Let’s face it: census figures indicate that you and your partner need to produce 5.27 first-world offspring to replace yourselves, and so do all your squeamish, liberal, birth-control-abusing friends. So get ready to sugar-coat your birth stories. It’s good for morale!
Do: Give everyone at the staff meeting a good laugh by telling them about the atrocious décor of your hospital room.
Don’t: Tell them that at one point you were pushing so hard that poop shot out of your butt and hit the floor with a wet slap.
Do: Tell everyone how supportive your partner was during your labor.
Don’t: Talk about how your partner beat the doctor unconscious when he tried to give you an episiotomy.
Do: Admit that labor is somehow very uncomfortable in a way you can’t quite put your finger on.
Don’t: Tell everyone how weird it was when a placenta the size of a football slid out of your torn and bleeding vagina.
Do: Call to thank your friends and family for the flowers they sent to you.
Don’t: E-mail your friends and family with photos of your cracked and bleeding nipples.
Do: Send out tasteful birth announcements noting the baby’s weight, length, and time of arrival.
Don’t: Talk relentlessly about the dream you keep having where you’re in a war zone and a bomb explodes in your house and rips the baby’s arms off and you know the only choice you have is to suffocate him with a pillow to end his suffering.
Do: Start talking about when you’re going to start trying to have your next baby!
Don’t: Decide that the best place for a good, exhausted cry is at the drive-through window at Starbucks Monday morning at 8:00 a.m. with the twins secured to the roof of your car with a bungee cord.

-------

Exercise set ->
1. According to the birth-story etiquette list, how many first-world offspring do census figures say a couple must produce to replace themselves?
2. Retype the birth-story etiquette list starting with "Do: Give everyone" and going on through "and bleeding nipples.".
The entries after the text play no part in this work.

-------

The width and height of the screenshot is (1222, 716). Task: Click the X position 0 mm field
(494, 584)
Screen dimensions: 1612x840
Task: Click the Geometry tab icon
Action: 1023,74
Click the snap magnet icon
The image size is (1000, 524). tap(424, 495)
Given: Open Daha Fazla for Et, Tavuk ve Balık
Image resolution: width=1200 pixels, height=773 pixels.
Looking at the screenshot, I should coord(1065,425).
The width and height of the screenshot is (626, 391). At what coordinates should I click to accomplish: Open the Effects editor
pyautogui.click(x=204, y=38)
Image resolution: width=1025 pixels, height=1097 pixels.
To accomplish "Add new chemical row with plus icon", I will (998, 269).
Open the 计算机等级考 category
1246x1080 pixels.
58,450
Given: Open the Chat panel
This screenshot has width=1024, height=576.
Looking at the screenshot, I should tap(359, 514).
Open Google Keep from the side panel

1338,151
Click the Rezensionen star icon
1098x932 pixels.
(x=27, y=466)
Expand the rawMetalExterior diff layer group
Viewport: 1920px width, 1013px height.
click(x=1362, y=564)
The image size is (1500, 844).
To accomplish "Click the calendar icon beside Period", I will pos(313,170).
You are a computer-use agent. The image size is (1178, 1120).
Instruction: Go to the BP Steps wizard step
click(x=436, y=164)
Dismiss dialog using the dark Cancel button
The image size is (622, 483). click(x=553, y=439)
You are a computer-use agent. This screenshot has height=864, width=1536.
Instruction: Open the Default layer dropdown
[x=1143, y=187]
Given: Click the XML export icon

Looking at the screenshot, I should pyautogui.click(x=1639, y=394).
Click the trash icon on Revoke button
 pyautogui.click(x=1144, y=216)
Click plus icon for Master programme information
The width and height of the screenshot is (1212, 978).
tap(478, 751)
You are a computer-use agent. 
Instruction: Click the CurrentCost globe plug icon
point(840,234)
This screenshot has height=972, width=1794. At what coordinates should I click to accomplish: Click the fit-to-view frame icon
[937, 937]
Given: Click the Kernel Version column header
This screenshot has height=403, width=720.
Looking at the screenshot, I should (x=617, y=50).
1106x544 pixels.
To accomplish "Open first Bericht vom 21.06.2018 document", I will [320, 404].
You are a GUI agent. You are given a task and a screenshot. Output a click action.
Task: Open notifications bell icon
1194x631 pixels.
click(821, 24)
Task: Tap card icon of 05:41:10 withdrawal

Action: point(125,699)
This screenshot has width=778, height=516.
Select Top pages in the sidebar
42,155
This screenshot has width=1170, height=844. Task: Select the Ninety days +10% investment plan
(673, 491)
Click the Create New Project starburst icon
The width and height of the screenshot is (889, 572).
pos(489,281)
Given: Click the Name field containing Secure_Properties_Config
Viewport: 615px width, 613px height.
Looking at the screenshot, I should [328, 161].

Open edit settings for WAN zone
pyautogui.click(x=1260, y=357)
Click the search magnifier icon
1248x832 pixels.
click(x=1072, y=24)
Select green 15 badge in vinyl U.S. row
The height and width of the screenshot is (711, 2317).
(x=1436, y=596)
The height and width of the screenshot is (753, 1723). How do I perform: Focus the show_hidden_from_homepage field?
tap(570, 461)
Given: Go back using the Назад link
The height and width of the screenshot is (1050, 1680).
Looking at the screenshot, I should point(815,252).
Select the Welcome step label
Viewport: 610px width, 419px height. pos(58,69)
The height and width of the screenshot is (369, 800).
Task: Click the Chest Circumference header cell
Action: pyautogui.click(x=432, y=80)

-------

Numbered answers ->
1. 5.27

2.
Do: Give everyone at the staff meeting a good laugh by telling them about the atrocious décor of your hospital room.
Don’t: Tell them that at one point you were pushing so hard that poop shot out of your butt and hit the floor with a wet slap.
Do: Tell everyone how supportive your partner was during your labor.
Don’t: Talk about how your partner beat the doctor unconscious when he tried to give you an episiotomy.
Do: Admit that labor is somehow very uncomfortable in a way you can’t quite put your finger on.
Don’t: Tell everyone how weird it was when a placenta the size of a football slid out of your torn and bleeding vagina.
Do: Call to thank your friends and family for the flowers they sent to you.
Don’t: E-mail your friends and family with photos of your cracked and bleeding nipples.